Nicole isn’t talking to me. She’s really mad at me about what happened last weekend. I posted a video on snapchat of girls dancing and she saw it. She saw it and said she wanted to take a break. My initial thought was, “It was a video and I didn’t even do anything.” Everyone I talked to about it said it could have been 100x worse. I was really drunk too but that’s not an excuse. Now…I understand why she’s hurt. I do, if it was the other way around I’d probably want to scream at her and I would be really, really angry.
I don’t like this though. Not talking makes everything worse. The message it sends is that she doesn’t care. So when things get hard, she’s going to walk away. She’s not going to try to fix it, she’s going to leave. That’s not the type of person I thought she was. Not talking is the reason I’ve been partying in the first place. I can deal with a lot. I can deal with distance, and fighting and stay faithful. I never lie. I never cheat and never will. I would never leave. That stuff isn’t hard for me. I love Nicole.

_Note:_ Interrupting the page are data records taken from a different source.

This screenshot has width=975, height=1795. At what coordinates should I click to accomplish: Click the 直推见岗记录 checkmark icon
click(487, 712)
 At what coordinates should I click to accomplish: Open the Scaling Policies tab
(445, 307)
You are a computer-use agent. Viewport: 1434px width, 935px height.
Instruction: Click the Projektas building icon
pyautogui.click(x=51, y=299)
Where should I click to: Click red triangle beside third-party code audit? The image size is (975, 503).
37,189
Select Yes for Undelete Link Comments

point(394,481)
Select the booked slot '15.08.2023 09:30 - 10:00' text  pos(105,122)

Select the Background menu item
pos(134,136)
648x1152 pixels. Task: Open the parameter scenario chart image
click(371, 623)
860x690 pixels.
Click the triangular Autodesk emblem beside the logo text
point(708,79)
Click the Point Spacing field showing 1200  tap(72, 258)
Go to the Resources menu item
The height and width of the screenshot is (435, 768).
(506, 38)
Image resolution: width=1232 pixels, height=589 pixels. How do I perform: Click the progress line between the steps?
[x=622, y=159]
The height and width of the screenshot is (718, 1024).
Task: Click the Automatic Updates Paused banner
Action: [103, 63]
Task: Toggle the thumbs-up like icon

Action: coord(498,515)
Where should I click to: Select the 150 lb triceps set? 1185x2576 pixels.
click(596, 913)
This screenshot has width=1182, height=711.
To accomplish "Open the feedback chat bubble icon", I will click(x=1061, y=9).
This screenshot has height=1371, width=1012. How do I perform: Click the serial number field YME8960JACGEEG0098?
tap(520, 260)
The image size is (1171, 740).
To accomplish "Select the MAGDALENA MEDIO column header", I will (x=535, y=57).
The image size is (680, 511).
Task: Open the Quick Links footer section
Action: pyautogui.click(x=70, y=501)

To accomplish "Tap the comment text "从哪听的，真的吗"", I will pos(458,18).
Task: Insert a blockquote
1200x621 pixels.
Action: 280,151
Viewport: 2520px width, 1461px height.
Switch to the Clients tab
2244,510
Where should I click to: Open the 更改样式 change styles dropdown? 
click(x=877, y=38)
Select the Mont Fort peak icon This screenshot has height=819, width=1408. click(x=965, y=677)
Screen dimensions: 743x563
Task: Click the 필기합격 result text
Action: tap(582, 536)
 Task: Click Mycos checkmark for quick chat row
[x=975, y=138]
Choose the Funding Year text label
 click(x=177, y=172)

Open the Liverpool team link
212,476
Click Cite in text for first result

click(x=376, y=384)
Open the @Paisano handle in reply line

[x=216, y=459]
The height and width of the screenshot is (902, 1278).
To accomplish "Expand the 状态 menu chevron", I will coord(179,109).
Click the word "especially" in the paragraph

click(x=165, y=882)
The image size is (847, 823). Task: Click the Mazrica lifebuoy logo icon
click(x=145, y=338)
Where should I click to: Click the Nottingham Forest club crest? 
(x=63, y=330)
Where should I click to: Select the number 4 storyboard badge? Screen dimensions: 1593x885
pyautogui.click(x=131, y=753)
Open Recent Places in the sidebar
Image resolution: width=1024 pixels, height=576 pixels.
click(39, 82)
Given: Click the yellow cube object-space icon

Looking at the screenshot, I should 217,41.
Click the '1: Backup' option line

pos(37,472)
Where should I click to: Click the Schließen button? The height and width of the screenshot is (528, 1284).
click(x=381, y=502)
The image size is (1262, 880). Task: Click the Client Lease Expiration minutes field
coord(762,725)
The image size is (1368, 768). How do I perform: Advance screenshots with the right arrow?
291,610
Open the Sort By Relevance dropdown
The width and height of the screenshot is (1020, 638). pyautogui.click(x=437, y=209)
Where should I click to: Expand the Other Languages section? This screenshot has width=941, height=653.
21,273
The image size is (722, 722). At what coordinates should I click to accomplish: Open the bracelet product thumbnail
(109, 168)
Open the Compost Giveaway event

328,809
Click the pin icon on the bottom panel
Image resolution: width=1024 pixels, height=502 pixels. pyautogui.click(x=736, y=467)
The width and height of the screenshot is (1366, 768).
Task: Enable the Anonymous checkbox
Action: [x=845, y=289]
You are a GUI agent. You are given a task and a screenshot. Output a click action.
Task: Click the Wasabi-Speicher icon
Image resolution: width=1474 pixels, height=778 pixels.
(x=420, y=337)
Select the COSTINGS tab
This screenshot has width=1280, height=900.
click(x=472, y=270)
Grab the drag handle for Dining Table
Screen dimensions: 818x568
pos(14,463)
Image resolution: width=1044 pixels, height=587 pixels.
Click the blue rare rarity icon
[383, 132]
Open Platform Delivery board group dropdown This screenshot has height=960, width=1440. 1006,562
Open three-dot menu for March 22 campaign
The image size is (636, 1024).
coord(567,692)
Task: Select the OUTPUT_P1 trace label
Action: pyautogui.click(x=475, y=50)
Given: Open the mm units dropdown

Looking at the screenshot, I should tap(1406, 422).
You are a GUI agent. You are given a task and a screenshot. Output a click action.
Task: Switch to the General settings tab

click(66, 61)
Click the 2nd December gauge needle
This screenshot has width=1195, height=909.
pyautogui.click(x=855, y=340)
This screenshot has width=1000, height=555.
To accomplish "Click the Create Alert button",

There’s things that drive me crazy though. I can’t deal with not communicating especially when there’s distance, that’s a death sentence for any long distance relationship. When she shuts down its hard on me. Right now it’s really hard on me. I can’t deal with feeling like she thinks that I’m not going to stay true to my word. Like when she says, “You can’t promise me that you’ll never leave.” or “You don’t know that.” Why can’t I? Why would I say that if I didn’t mean it or wasn’t going to follow through? The day before I went out this weekend we were talking and it was great, until she said “Well I can still hurt you…you’re just gonna have trust me.” Like who says that? What am I supposed to think when I read that and you’re almost 600 miles away from me? All I thought about is when she was texting that guy when we first started dating. I never felt worse, and I acted out when I got to school. I would drink and party because sitting and thinking about it was eating me alive. Things like that are hard to shake, but I did it.
This sucks and I want us to talk about it. I want to get everything out so we can be good again. We were perfect just a little while ago. A snapchat video isn’t worth losing everything over. Especially when we say, “I’ll always love you.” and “I look forward to having kids with you.” I would never hurt her intentionally. I don’t try to hurt her. It happens but I never try to. I don’t think she would hurt me to get back at me because she’s hurt, but I don’t know. I really don’t.
It hurts me a lot when this happens, but this is part of distance. Things are going to happen and you can’t run away. You have to keep going. I don’t know what she’s thinking. I want to know what’s going on with her. I just want to fix it so this stops happeneing.